Net profit in October-December at Rs 604.08 crore was 64 per cent lower compared to Rs 1,679.4 crore in the same period a year ago, the company said in a statement.
The profit was impacted by "lower off take of long-term contracted LNG by power and fertiliser plants," it said.
Liquefied natural gas (LNG) from Qatar is imported on a long-term contract at close to USD 13 per million British thermal unit whereas the same fuel is available in the spot or current market at about USD 7. This has lead to a situation where users prefer buying spot LNG rather than Qatar gas.
Pre-tax profit from marketing of natural gas fell to one-tenth. It was Rs 505.36 crore in third quarter of previous fiscal and this year it was just Rs 51.14 crore.
Net profit in Q3 was also impacted by Rs 500 crore fuel subsidy, the company said.
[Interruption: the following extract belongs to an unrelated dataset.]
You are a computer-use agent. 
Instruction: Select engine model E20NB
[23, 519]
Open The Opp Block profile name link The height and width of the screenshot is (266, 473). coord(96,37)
GAIL and other oil and gas producers like ONGC have to bear a portion of revenue that state retailers lose on selling LPG and kerosene at government controlled rates. GAIL had in the second quarter ended September 30 did not account for the Rs 500 crore fuel subsidy, which it has paid in the third quarter.
GAIL said profit was also lower due to reduction in domestic gas availability by over 5 million standard cubic meters per day and higher feedstock cost for petrochemicals.
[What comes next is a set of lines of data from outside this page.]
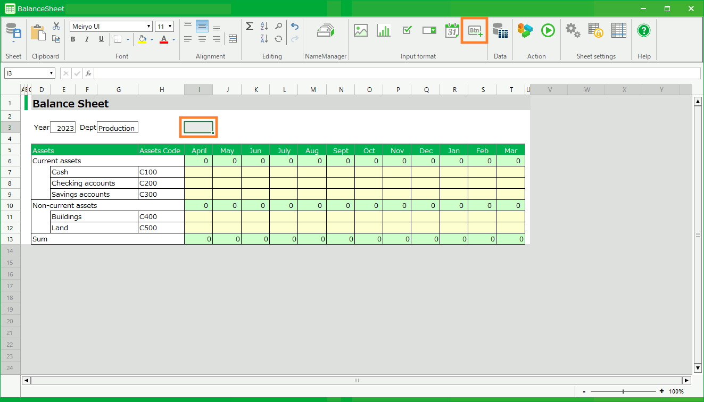Insert a chart from Input format
Viewport: 704px width, 402px height.
pos(383,31)
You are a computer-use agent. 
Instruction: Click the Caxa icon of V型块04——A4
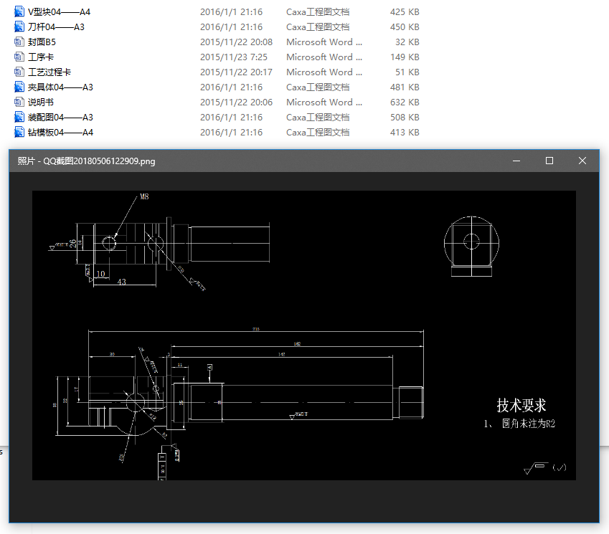click(17, 11)
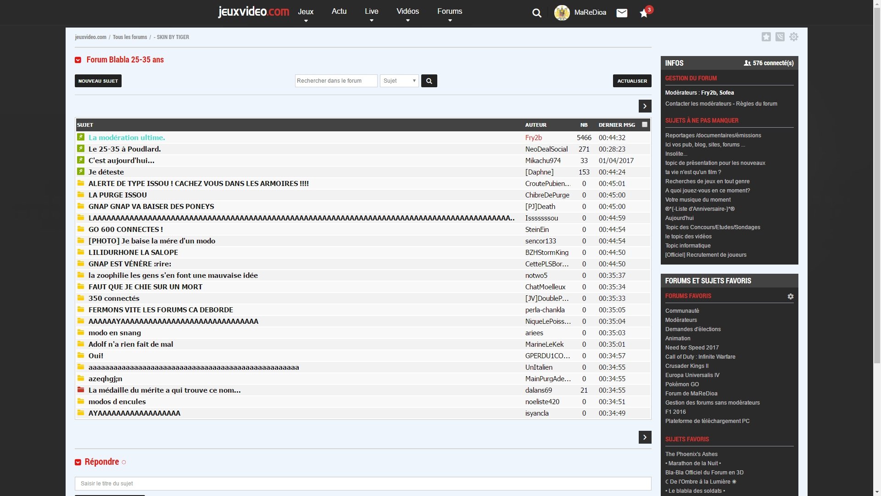Expand the Forums navigation dropdown
The height and width of the screenshot is (496, 881).
click(450, 13)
Revenue fell from Rs 16,246.71 crore in quarter ended December 31, 2013, to Rs 15,109.7 crore in the third quarter of current fiscal.
While sale from petrochemical business increased by 7 per cent to Rs 1,246 crore, revenues from LPG and liquid hydrocarbons business fell to Rs 1,054 crore from Rs 1,933 crore in the corresponding period of last year.
GAIL said natural gas sales fell to 74.08 mmscmd from 79.74 mmscmd in third quarter of last fiscal.
It said the company board today could not take up payment of interim dividend for the 2014-15.